¡Tic-tac!, ¡Tic-tac!, Ese repiqueteo constante que marca el paso del tiempo, llena la estancia del destartalado y caótico taller de relojería del señor Anselmo. «Todo es cuestión de acostumbrarse» —asegura siempre que le cuestionan como puede soportar el repetitivo y desquiciante soniquete, procedente de las decenas de relojes que llenan las estanterías de su vieja tienda, donde hace años comenzó a trabajar junto a su padre.
El primer reloj que tuvo fue el que dibujó en su muñeca siendo aún un niño. Desde aquel momento su pasión por las máquinas del tiempo fue en aumento. Se puede pasar horas examinando el engranaje de un reloj, le maravilla el lento pero constante y preciso movimiento de las diminutas ruedas dentadas que en perfecta coordinación y como movidas por una mano invisible y mágica, son capaces de marcar algo tan efímero como el paso del tiempo y solo tangible mediante unas finas agujas. La experiencia le ha llevado a granjearse una merecida fama que le precede, y de la que no presume, por su trabajo concienzudo y detallista. Ante cada nuevo arreglo siente una mezcla de ilusión, pasión y responsabilidad.
Han pasado los años, pero aún la culpa muerde su conciencia por aquel suceso luctuoso que marcó su vida.
Corrían los años 70, en una España en que la libertad era mutilada por la ideología de un solo hombre. Según los entendidos la dictadura estaba llegando a su fin, pero aún tenía la suficiente fuerza como para mantener le pena de muerte. La próxima ejecución sería a un joven de apenas doce años, cuyo único delito había sido trabajar como repartidor de un periódico de distinta ideología al régimen. La sentencia fue firme; «El 25 de abril, el reo será conducido a la sala de ejecuciones donde se le dará muerte en la silla eléctrica, exactamente a las 0:00 horas». Apelando a la juventud del chico se solicitó su indulto, pero la fecha de ejecución se acercaba y el perdón no llegaba.
El día de la aniquilación, en un último momento y a deshoras , al taller de relojería, llegó el encargo de arreglar el reloj de la sala de ejecuciones. Se había desajustado y debía estar listo para la media noche. Anselmo, mandado por su padre, fue el encargado de realizar el trabajo que determinaría la hora exacta de la ejecución del joven. Antes de salir del taller, su padre le dio un último consejo de veteranía; «Acuérdate, cuando oigas el ¡Clic!, ya sabes que el resorte ha encajado perfectamente en la corona quedando en su lugar exacto, de no ser así, la velocidad del reloj no corresponderá con la realidad».
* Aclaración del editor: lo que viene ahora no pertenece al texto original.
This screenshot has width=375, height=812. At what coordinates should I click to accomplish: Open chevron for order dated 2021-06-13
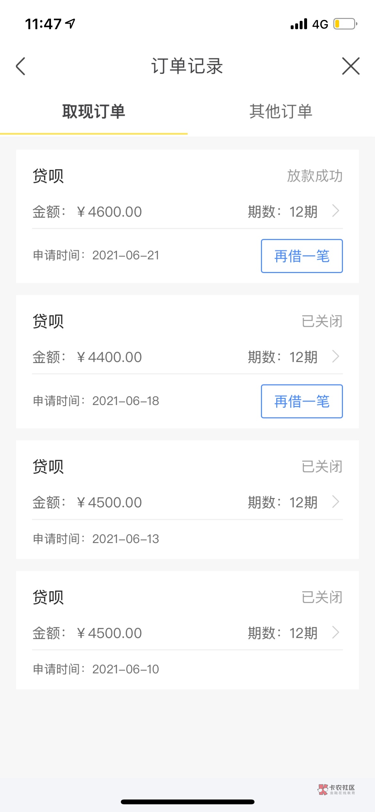click(x=335, y=502)
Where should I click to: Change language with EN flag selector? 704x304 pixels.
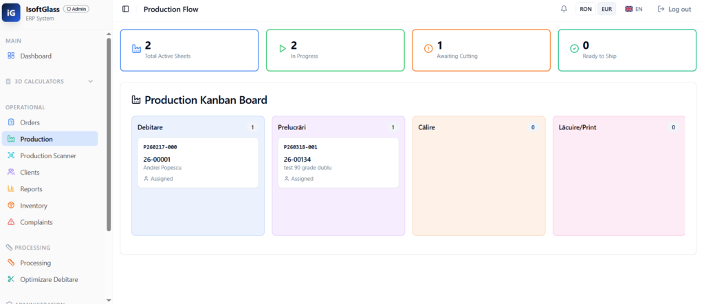click(x=633, y=9)

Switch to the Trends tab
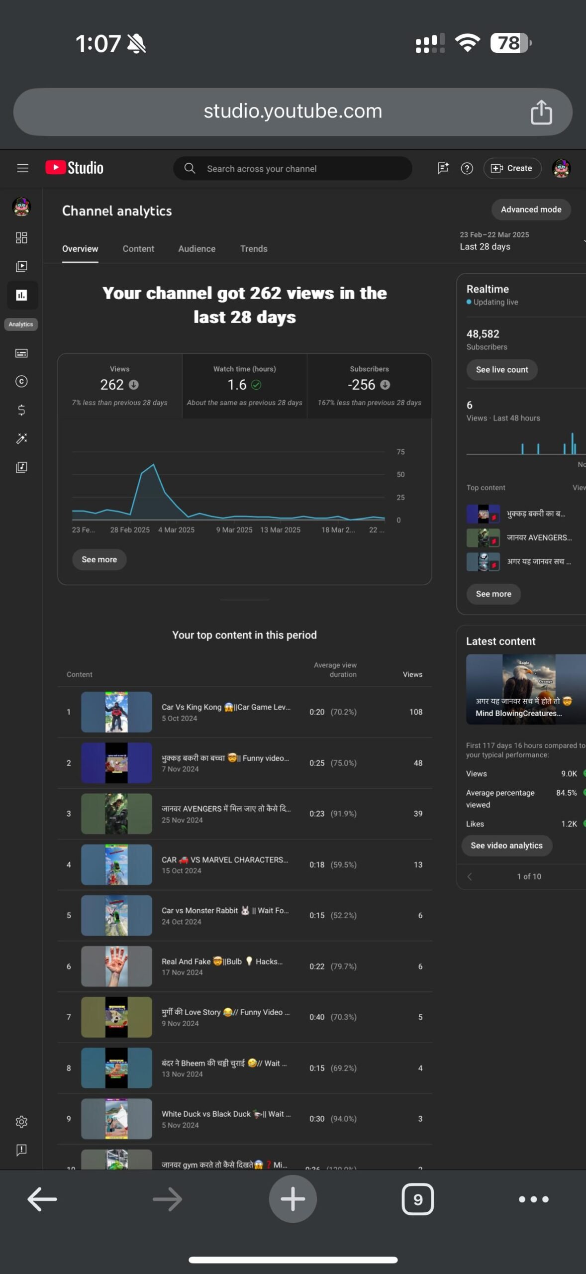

Aún pasados los años, ha sido incapaz de olvidar el momento en que entró en aquella fría sala ocupada únicamente por una silla de madera, de la que colgaban correas de cuero y de la especie de casco metálico colocado en la parte superior, que hizo que el vello se le erizase. Se sentía nervioso e intranquilo. Estaba deseando terminar la tarea y volver al taller, por lo que trabajaba a una velocidad inadecuada para tan minucioso mecanismo. A Anselmo le temblaban las manos cuando la puerta situada a su espalda se abrió y al girarse pudo ver al joven preso custodiado por dos policías que le condujeron a su irremediable destino. Su trabajo había terminado. Debía de abandonar la estancia, pero movido por la curiosidad agazapado y sin ser visto, pudo ser testigo de lo que cambiaría el resto de sus días.
Como ordena la ley, esperaron hasta la hora marcada para llevar a cabo la condena. Todos tenían la esperanza, aunque nadie se atreviese a hablar de ello, de que llegase a tiempo el ansiado indulto. Las manecillas del reloj se alinearon a las doce en punto marcando que había llegado el momento. En ese preciso instante el policía encargado, elevó la palanca haciendo que miles de voltios recorriesen el cuerpo del chico, que se retorció en la silla al sentir la descarga. Segundos antes de las 00:01 horas, un agente entró con la diligencia que exigía el momento, dando la orden de que detuviesen la ejecución, el indulto había llegado. Todos lamentaron que hubiese sido demasiado tarde, todos menos Anselmo. Él fue el único que se percató, al consultar su reloj de pulsera, que el reloj de la sala, el que él había ajustado, había adelantado. Un minuto después su reloj marcaba exactamente las doce de la noche. No daba crédito a lo que estaba sucediendo. En ese instante la angustia le envolvió, el miedo se apoderó de él. En su cabeza resonó la recomendación de su padre. Fue entonces cuando recordó que no había oído el necesario ¡clic!, para que todo estuviese perfecto. Entonces supo que había cometido un fatídico error con el que lleva viviendo desde aquel momento. Aquella lección de vida le enseñó, que de los fallos se aprende y de los errores se muere.